Entries taken from a collection

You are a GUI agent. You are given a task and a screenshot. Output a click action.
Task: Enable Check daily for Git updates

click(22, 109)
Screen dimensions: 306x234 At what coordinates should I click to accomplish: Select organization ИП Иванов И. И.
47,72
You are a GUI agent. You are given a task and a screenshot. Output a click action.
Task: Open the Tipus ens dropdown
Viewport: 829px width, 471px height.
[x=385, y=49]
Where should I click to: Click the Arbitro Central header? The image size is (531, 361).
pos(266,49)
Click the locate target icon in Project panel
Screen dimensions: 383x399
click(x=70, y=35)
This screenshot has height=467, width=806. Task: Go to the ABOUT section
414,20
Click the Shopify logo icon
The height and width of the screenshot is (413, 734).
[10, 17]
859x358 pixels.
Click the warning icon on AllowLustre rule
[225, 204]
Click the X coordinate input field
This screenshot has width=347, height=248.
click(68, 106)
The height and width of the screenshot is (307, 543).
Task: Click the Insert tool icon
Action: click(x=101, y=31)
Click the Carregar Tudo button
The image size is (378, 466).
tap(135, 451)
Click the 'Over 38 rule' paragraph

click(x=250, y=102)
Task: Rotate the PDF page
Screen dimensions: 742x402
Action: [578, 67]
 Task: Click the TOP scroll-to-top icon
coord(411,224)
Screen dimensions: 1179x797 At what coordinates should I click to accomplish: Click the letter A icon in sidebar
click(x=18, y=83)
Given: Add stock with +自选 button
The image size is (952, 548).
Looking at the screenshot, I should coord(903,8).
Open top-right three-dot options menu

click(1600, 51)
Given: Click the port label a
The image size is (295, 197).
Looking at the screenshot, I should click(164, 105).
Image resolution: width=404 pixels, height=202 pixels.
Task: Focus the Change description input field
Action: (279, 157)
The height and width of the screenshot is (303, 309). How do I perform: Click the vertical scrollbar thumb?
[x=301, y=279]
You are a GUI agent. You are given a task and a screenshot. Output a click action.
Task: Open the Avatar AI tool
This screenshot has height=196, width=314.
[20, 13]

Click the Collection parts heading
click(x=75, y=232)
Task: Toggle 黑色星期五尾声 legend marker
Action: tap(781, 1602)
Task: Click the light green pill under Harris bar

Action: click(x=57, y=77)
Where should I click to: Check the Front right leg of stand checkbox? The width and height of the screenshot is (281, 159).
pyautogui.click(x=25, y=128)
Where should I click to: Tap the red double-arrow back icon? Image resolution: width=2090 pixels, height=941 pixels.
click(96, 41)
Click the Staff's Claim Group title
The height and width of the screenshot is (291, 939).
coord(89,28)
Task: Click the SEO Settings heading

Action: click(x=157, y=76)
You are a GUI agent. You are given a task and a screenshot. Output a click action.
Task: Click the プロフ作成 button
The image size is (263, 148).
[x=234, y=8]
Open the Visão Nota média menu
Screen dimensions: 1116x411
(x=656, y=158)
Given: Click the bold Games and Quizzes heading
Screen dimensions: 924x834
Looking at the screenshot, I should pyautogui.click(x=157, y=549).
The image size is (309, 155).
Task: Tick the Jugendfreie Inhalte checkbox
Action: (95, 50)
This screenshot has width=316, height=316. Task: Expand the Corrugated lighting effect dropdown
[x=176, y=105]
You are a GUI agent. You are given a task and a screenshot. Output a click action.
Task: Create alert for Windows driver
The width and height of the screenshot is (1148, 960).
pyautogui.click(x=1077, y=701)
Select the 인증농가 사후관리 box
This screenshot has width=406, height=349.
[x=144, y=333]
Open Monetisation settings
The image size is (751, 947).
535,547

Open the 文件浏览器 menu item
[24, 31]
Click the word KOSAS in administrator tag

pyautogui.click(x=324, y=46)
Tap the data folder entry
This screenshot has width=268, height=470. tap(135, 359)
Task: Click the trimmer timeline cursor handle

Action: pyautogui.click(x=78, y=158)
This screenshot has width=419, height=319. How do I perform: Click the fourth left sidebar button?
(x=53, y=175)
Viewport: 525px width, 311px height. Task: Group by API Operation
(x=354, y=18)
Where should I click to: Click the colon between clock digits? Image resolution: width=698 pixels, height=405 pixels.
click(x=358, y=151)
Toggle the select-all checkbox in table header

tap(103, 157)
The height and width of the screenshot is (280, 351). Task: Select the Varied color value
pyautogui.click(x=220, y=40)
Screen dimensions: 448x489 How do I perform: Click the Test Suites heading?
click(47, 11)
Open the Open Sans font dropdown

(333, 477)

■ Task goal: All the entries must be retyped exactly.

■ Solution for this problem:
You are a GUI agent. You are given a task and a screenshot. Output a click action.
Task: Enable Check daily for Git updates

click(22, 109)
Screen dimensions: 306x234 At what coordinates should I click to accomplish: Select organization ИП Иванов И. И.
47,72
You are a GUI agent. You are given a task and a screenshot. Output a click action.
Task: Open the Tipus ens dropdown
Viewport: 829px width, 471px height.
[x=385, y=49]
Where should I click to: Click the Arbitro Central header? The image size is (531, 361).
pos(266,49)
Click the locate target icon in Project panel
Screen dimensions: 383x399
click(x=70, y=35)
This screenshot has height=467, width=806. Task: Go to the ABOUT section
414,20
Click the Shopify logo icon
The height and width of the screenshot is (413, 734).
[10, 17]
859x358 pixels.
Click the warning icon on AllowLustre rule
[225, 204]
Click the X coordinate input field
This screenshot has width=347, height=248.
click(68, 106)
The height and width of the screenshot is (307, 543).
Task: Click the Insert tool icon
Action: click(x=101, y=31)
Click the Carregar Tudo button
The image size is (378, 466).
tap(135, 451)
Click the 'Over 38 rule' paragraph

click(x=250, y=102)
Task: Rotate the PDF page
Screen dimensions: 742x402
Action: [578, 67]
 Task: Click the TOP scroll-to-top icon
coord(411,224)
Screen dimensions: 1179x797 At what coordinates should I click to accomplish: Click the letter A icon in sidebar
click(x=18, y=83)
Given: Add stock with +自选 button
The image size is (952, 548).
Looking at the screenshot, I should coord(903,8).
Open top-right three-dot options menu

click(1600, 51)
Given: Click the port label a
The image size is (295, 197).
Looking at the screenshot, I should click(164, 105).
Image resolution: width=404 pixels, height=202 pixels.
Task: Focus the Change description input field
Action: (279, 157)
The height and width of the screenshot is (303, 309). How do I perform: Click the vertical scrollbar thumb?
[x=301, y=279]
You are a GUI agent. You are given a task and a screenshot. Output a click action.
Task: Open the Avatar AI tool
This screenshot has height=196, width=314.
[20, 13]

Click the Collection parts heading
click(x=75, y=232)
Task: Toggle 黑色星期五尾声 legend marker
Action: tap(781, 1602)
Task: Click the light green pill under Harris bar

Action: click(x=57, y=77)
Where should I click to: Check the Front right leg of stand checkbox? The width and height of the screenshot is (281, 159).
pyautogui.click(x=25, y=128)
Where should I click to: Tap the red double-arrow back icon? Image resolution: width=2090 pixels, height=941 pixels.
click(96, 41)
Click the Staff's Claim Group title
The height and width of the screenshot is (291, 939).
coord(89,28)
Task: Click the SEO Settings heading

Action: click(x=157, y=76)
You are a GUI agent. You are given a task and a screenshot. Output a click action.
Task: Click the プロフ作成 button
The image size is (263, 148).
[x=234, y=8]
Open the Visão Nota média menu
Screen dimensions: 1116x411
(x=656, y=158)
Given: Click the bold Games and Quizzes heading
Screen dimensions: 924x834
Looking at the screenshot, I should pyautogui.click(x=157, y=549).
The image size is (309, 155).
Task: Tick the Jugendfreie Inhalte checkbox
Action: (95, 50)
This screenshot has width=316, height=316. Task: Expand the Corrugated lighting effect dropdown
[x=176, y=105]
You are a GUI agent. You are given a task and a screenshot. Output a click action.
Task: Create alert for Windows driver
The width and height of the screenshot is (1148, 960).
pyautogui.click(x=1077, y=701)
Select the 인증농가 사후관리 box
This screenshot has width=406, height=349.
[x=144, y=333]
Open Monetisation settings
The image size is (751, 947).
535,547

Open the 文件浏览器 menu item
[24, 31]
Click the word KOSAS in administrator tag

pyautogui.click(x=324, y=46)
Tap the data folder entry
This screenshot has width=268, height=470. tap(135, 359)
Task: Click the trimmer timeline cursor handle

Action: pyautogui.click(x=78, y=158)
This screenshot has width=419, height=319. How do I perform: Click the fourth left sidebar button?
(x=53, y=175)
Viewport: 525px width, 311px height. Task: Group by API Operation
(x=354, y=18)
Where should I click to: Click the colon between clock digits? Image resolution: width=698 pixels, height=405 pixels.
click(x=358, y=151)
Toggle the select-all checkbox in table header

tap(103, 157)
The height and width of the screenshot is (280, 351). Task: Select the Varied color value
pyautogui.click(x=220, y=40)
Screen dimensions: 448x489 How do I perform: Click the Test Suites heading?
click(47, 11)
Open the Open Sans font dropdown

(333, 477)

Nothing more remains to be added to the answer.